Parents may prefer a different school that is further away than the nearest suitable school that is able to meet the child’s needs.  However, if parents want that further school named in the child’s EHCP, they can be asked to sign a transport disclaimer to accept the full responsibility of arranging and funding transport costs.

Ipsea (Independent Provider of Special Education Needs Advice) say:-

If a school is named unconditionally in an EHC plan, then it is the child’s nearest suitable school, and transport must be provided if necessary.

However, if there is a closer suitable school, the LA can put wording in Section I to the effect that: “The closest suitable school is ‘A’ School. The parents have expressed a preference for ‘B’ School. The child can attend ‘B’ school on the condition the parents pay the cost of transport”. 

 SEND Code of Practice says

9.214 The parents’ or young person’s preferred school or college might be further away from their home than the nearest school or college that can meet the child or young person’s SEN. In such a case, the local authority can name the nearer school or college if it considers it to be appropriate for meeting the child or young person’s SEN. If the parents prefer the school or college that is further away, the local authority may agree to this but is able to ask the parents to provide some or all of the transport funding.

LAs will often say that if your child is not attending their nearest suitable school, then you are not entitled to free transport and you must pay for it. Section I of the child’s EHC plan will name two schools, and will contain a ‘condition’, saying something like “The LA believes the child’s needs can be met at School A. Parental preference is for School B. The child will attend School B on the condition the parents pay for transport.

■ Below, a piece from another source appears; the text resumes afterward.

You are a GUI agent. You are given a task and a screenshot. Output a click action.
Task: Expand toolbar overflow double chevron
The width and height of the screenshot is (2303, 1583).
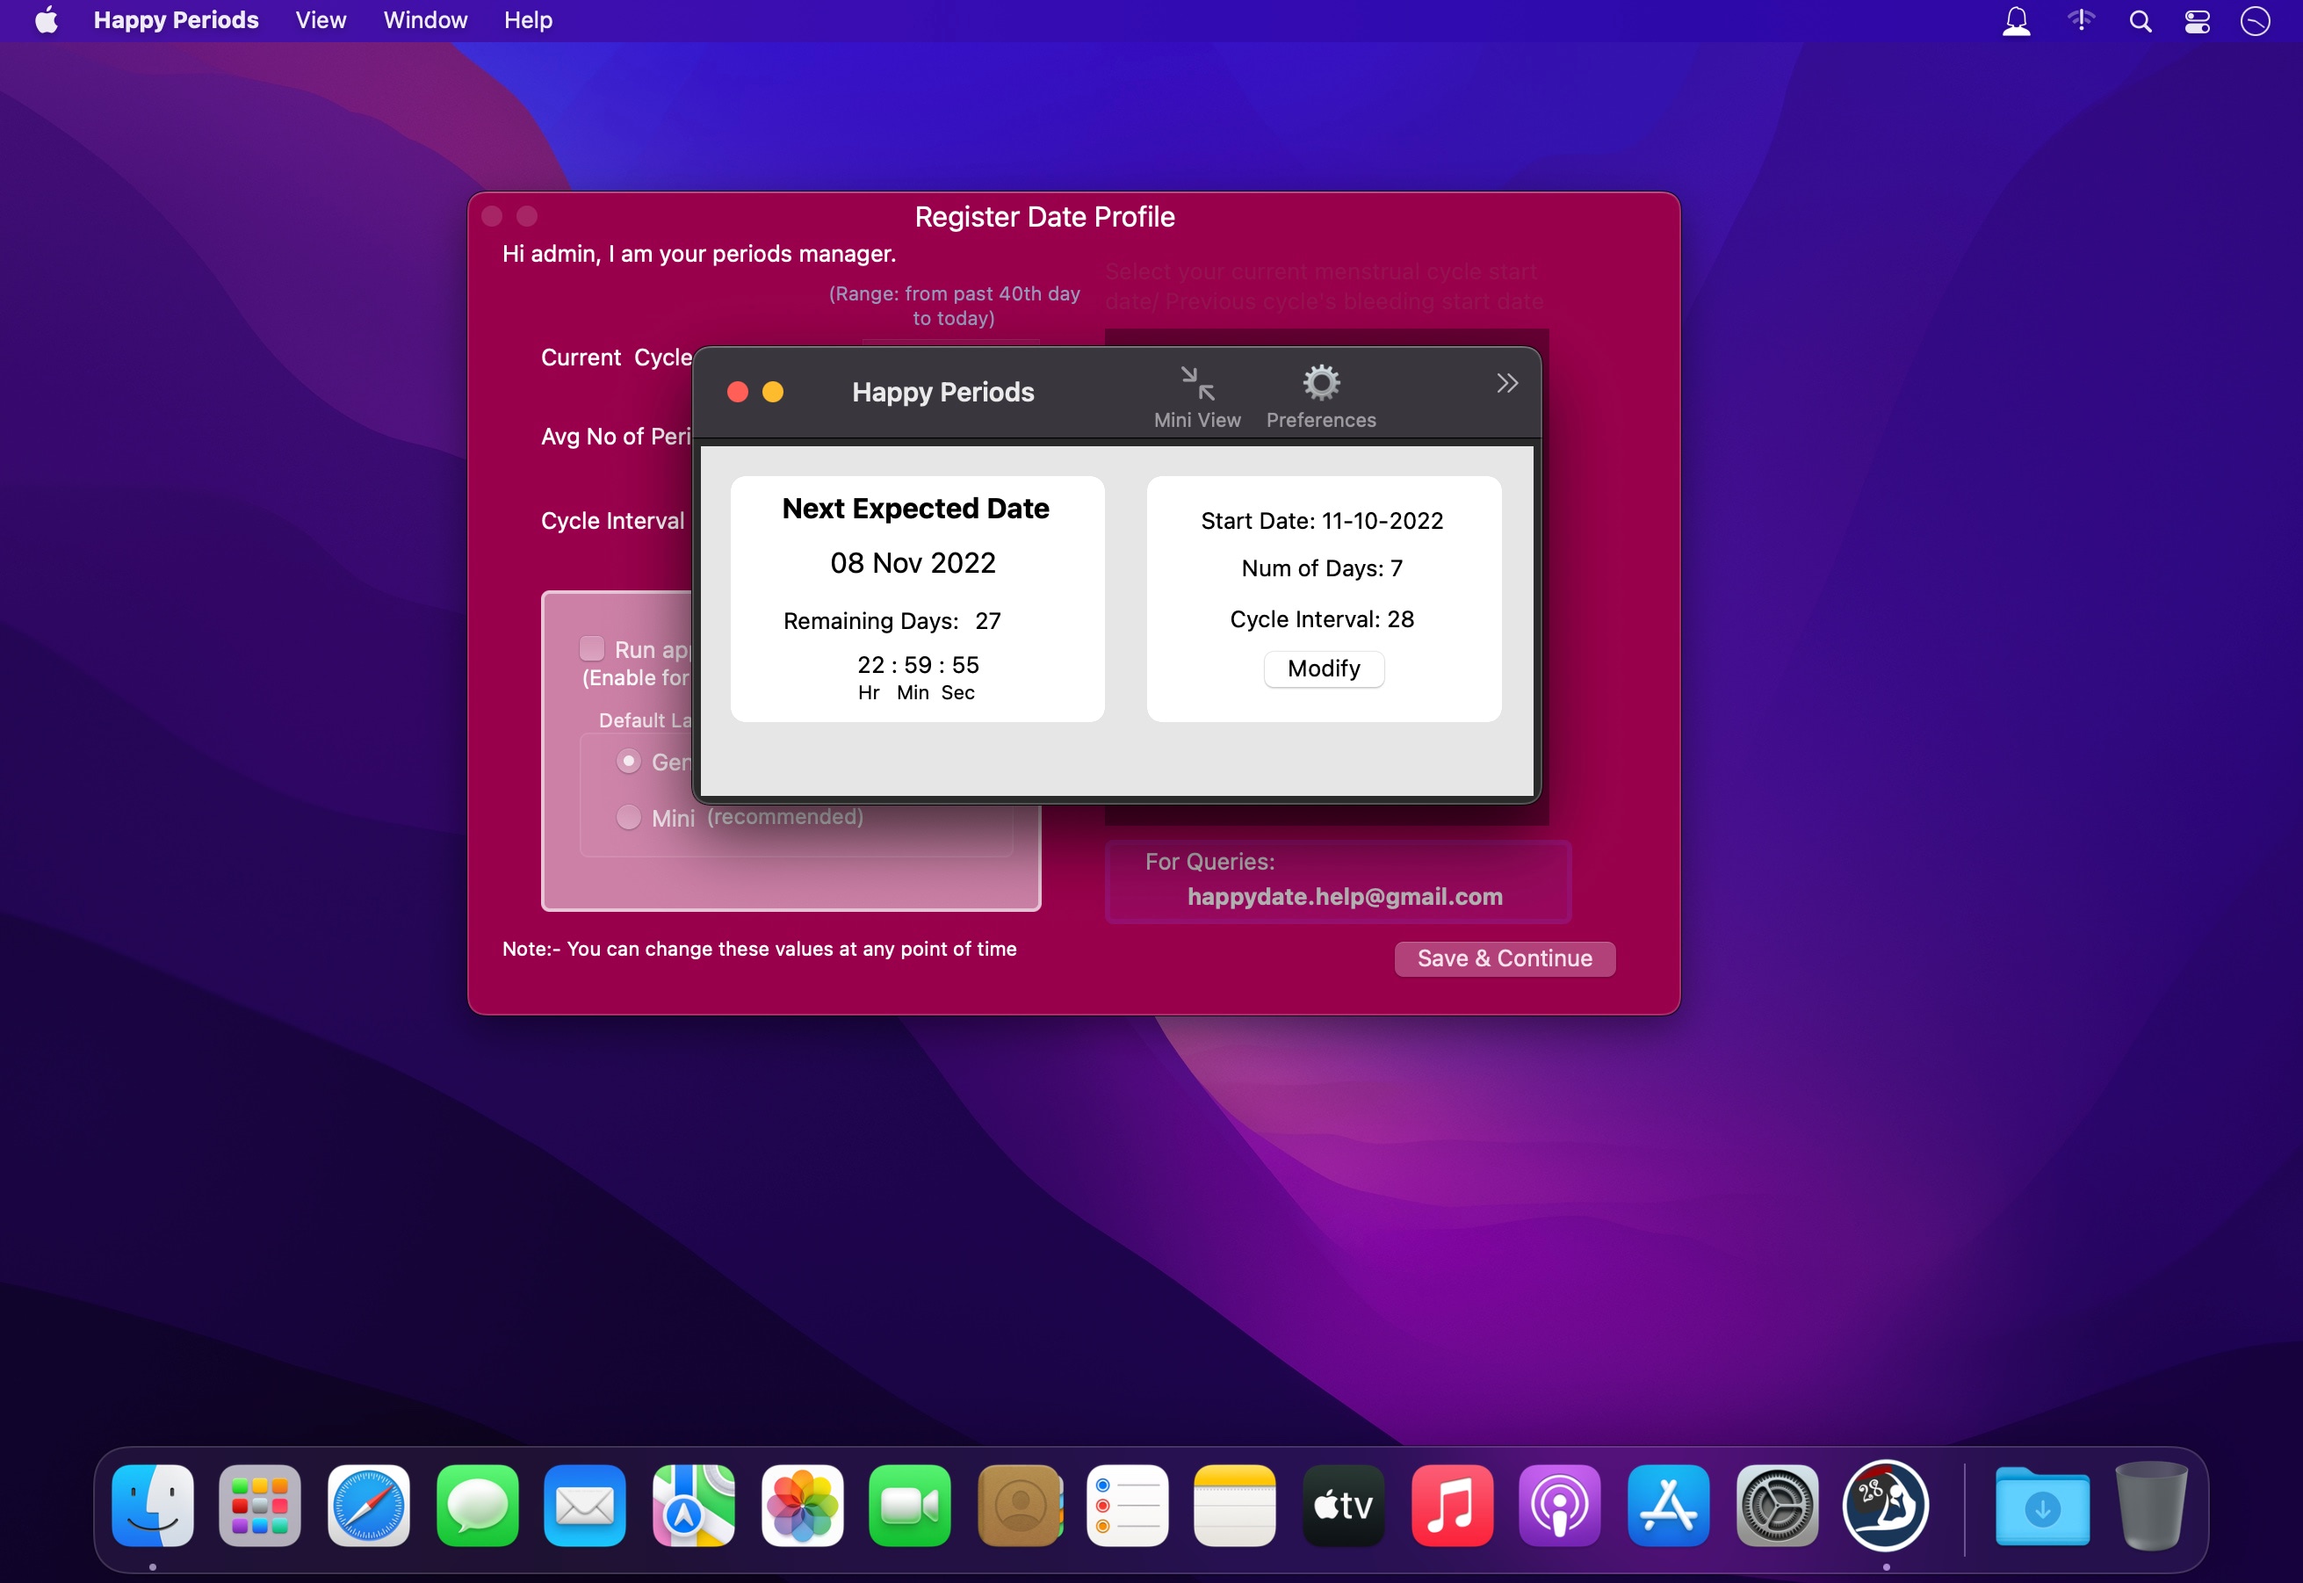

It’s important to understand exactly what the law says in this area. The case of S and another v Dudley Metropolitan Borough Council [2012] EWCA Civ 346 confirmed that there are three steps the LA must consider:

  • Are both schools in fact suitable, and is there a place available at the LA’s proposed closer school? If the LA’s choice is not suitable, or there is no place available, then the parent’s choice is the nearest suitable school, and it should be named in the EHC plan unconditionally.
  • If both schools are suitable, what would the cost be of providing transport to each of the schools?
  • Is the cost of the parents’ choice of school significantly more expensive than the LA’s choice of school (including transport costs for both), to the extent that it represents an inefficient use of resources? If so, then the LA can name two schools, with the condition the parents provide transport to their choice of school. If the cost difference is not significant, then the LA must name the parents’ choice unconditionally.

Therefore, the local authority can legally put a travel disclaimer in the EHCP once they have considered the above points.  Parents should carefully consider the possible implications of signing a travel disclaimer, in case they may not be in a position to transport their child in future.  If parents sign a transport disclaimer then it will be their responsibility of arranging and funding the transport costs.

My Child has an EHC plan, can I appeal a decision on transport?

For children with EHC plans, issues around transport can become relevant in an appeal about the school named in Section I of an EHC plan and transport costs are relevant to the costs of a particular school placement. It is possible to appeal Section I of an EHC plan to have a sentence about responsibility for transport removed. But the SEND Tribunal does not have jurisdiction to deal with disputes about transport alone.

If you disagree with a decision made about transport, you will need to start by making an appeal through the local authority’s own internal appeals procedures. All local authorities should have an appeals procedure for parents to use when they have a complaint about the service or disagree with the eligibility of their child for travel support.

The government’s guidance 'Home-to-school travel and transport' says that the details of the appeals procedures should be published alongside local authority travel policy statements.